Twitter Shake-Up Sees Departure Of Top Security Staff

twitter, social media

Twitter says head of security no longer at company and chief information security officer to depart shortly, as chief executive Parag Agrawal makes changes

Twitter has said its head of security is no longer at the company and its chief information security officer will depart in the coming weeks.

The changes are the latest under chief executive Parag Agrawal, who succeeded co-founder Jack Dorsey in November.

The company didn’t say whether the departures were voluntary.

In a message to staff last week, Agrawal said the changes followed “an assessment of how the organization was being led and the impact on top priority work” and that the “nature of this situation” limited what he was allowed to share with staff, the New York Times reported.

Twitter chief executive Parag Agrawal.
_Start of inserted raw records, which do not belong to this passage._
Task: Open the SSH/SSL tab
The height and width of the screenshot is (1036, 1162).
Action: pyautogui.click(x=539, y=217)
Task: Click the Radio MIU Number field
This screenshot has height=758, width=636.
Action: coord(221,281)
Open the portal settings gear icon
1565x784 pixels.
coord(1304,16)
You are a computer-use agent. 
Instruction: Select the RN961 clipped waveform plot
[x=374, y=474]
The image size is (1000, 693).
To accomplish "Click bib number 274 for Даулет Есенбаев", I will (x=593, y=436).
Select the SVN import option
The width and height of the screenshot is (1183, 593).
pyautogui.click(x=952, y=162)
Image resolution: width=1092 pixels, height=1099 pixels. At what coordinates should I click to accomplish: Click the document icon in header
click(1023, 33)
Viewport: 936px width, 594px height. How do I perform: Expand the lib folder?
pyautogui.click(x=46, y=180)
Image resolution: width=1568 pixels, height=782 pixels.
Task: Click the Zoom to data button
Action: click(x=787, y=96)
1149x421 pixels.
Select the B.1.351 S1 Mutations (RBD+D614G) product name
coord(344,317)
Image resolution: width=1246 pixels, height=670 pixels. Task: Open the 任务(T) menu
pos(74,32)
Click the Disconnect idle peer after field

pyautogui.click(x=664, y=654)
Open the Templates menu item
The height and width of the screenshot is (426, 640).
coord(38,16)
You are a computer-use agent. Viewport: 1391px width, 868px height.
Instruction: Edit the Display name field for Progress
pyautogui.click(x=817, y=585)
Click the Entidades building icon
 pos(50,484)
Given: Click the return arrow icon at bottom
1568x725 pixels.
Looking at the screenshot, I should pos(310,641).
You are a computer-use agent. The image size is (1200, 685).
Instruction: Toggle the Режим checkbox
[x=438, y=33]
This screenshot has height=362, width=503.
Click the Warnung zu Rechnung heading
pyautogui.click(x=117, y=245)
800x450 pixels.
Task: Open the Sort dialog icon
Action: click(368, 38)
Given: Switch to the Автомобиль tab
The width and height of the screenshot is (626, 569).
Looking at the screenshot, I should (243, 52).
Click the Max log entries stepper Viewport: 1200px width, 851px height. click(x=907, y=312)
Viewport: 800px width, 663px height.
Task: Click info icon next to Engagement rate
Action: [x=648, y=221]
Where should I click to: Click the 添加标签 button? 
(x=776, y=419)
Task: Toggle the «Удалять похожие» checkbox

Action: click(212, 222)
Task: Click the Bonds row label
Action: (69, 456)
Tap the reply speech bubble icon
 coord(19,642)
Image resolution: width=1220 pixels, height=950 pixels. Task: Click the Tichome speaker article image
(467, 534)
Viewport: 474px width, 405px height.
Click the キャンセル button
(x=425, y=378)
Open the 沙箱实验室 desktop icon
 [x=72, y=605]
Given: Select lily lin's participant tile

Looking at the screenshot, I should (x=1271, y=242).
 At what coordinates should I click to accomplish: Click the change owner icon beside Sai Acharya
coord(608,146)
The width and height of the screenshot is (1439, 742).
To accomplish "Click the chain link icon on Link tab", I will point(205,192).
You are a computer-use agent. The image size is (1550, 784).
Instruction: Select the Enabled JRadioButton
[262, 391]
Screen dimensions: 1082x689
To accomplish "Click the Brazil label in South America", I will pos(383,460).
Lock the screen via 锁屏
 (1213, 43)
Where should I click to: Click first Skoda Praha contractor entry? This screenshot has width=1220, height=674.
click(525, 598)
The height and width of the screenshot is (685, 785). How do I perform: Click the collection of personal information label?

Image credit: Twitter
Twitter chief executive Parag Agrawal. Image credit: Twitter

Reshuffle

In December Agrawal reorganised the company’s leadership team and dismissed chief design officer Dantley Davis and head of engineering Michael Montano.

Peiter Zatko, the head of security, and Rinki Sethi, the chief information security officer, did not immediately respond to requests for comment.

Both joined the company in late 2020, following a hack that allowed teenagers to tweet from the verified accounts of public figures such as Microsoft co-founder Bill Gates and Tesla chief executive Elon Musk.

Zatko, known by the handle “Mudge”, is a well-known hacker who has had a long security career since the 1990s working for DARPA, Google and Stripe.

Privacy changes

Sethi was previously a vice president of information security at IBM and has worked in computer security at Intuit and Walmart.

Twitter’s head of privacy engineering Lea Kissner is to take over as interim chief information security officer, according to unnamed sources cited by the New York Times. Kissner has previously held security and privacy roles at Google and Apple.

Agrawal has made other changes in recent weeks, including tightening Twitter’s privacy policy.

Photos uploaded to the platform will now be removed unless the user has obtained the consent of those depicted in them.